I remember straightening hunched shoulders after a lost couple of hours, realizing it had got dark outside and feeling slightly tearful. Ridiculous, but it felt such an act of faith, writing those first chapters.

You won Reporter of the Year at the British Press Awards. In a long career on newspapers, have you ever had to cover something quite as noisome as Glen’s story?

Yes, I’ve covered extremely disturbing stories involving children, including the kidnap and murder of two-year-old Jamie Bulger, the massacre of sixteen schoolchildren and a teacher at Dunblane and the killing of Sarah Payne by a convicted paedophile.

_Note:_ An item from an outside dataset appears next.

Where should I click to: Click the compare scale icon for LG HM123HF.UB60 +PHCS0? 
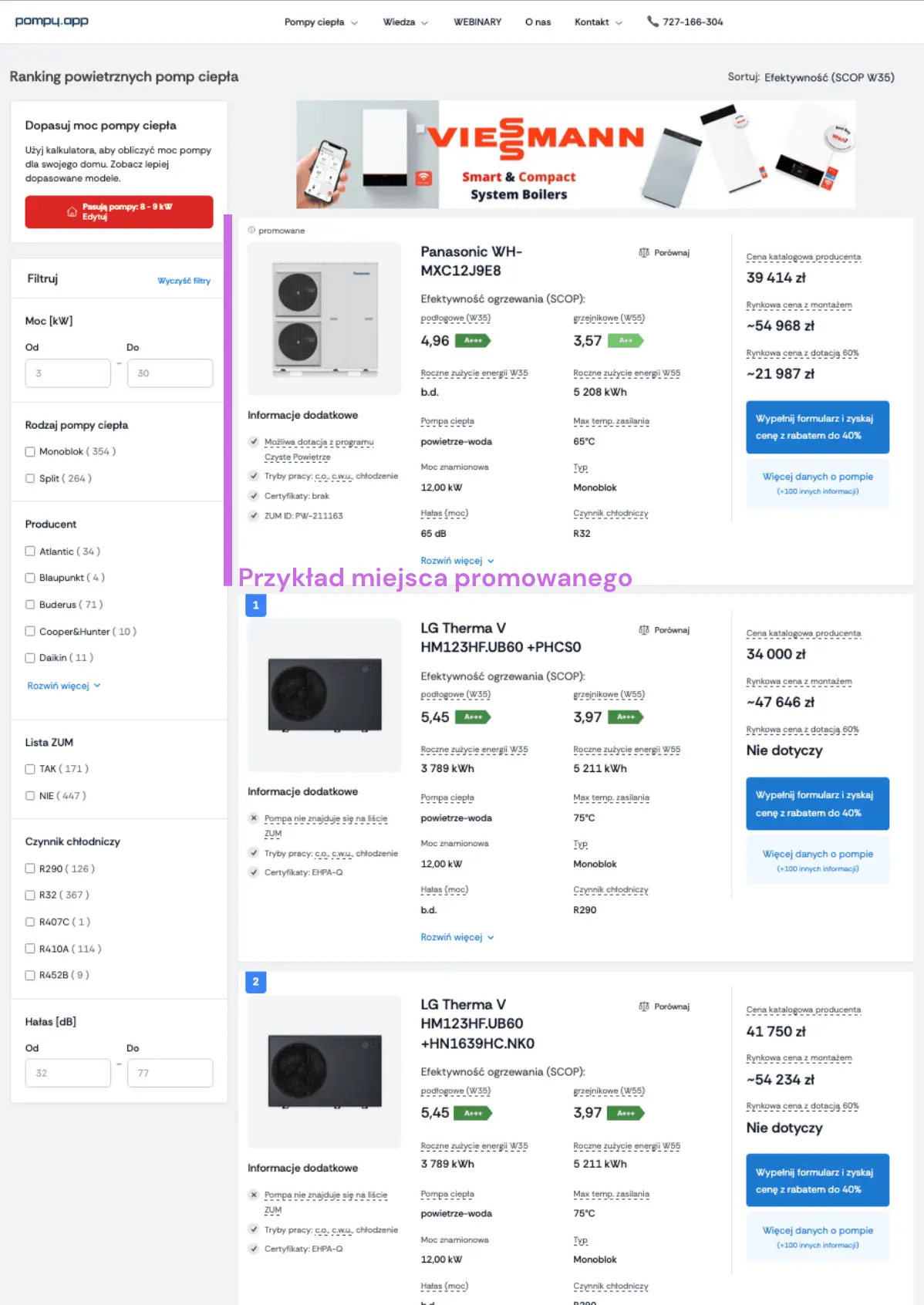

These stories affected me deeply – as a mother as well as a journalist – and I have tried to use those emotions in the character of Kate Waters.

How long have you wanted to break out of news and go into fiction?

I didn’t leave the world of reporting to write fiction, originally. I left to fulfil a long-held ambition to work as a volunteer abroad. My husband and I went to Sri Lanka and it was while there that I started to write The Widow. It meant unlearning thirty years of writing as a journalist – short, clear and under five hundred words – and there was a real crunching of gears when I let myself go on flights of fancy and started inventing. It is wonderfully liberating to be free to create my own world.

Have you finished the next one yet or are you still catching your breath?

I have written book two, The Child, skidding up to the finishing line this summer. I’m still feeling over-whelmed by the success of The Widow but planning to lie down in a darkened room very soon!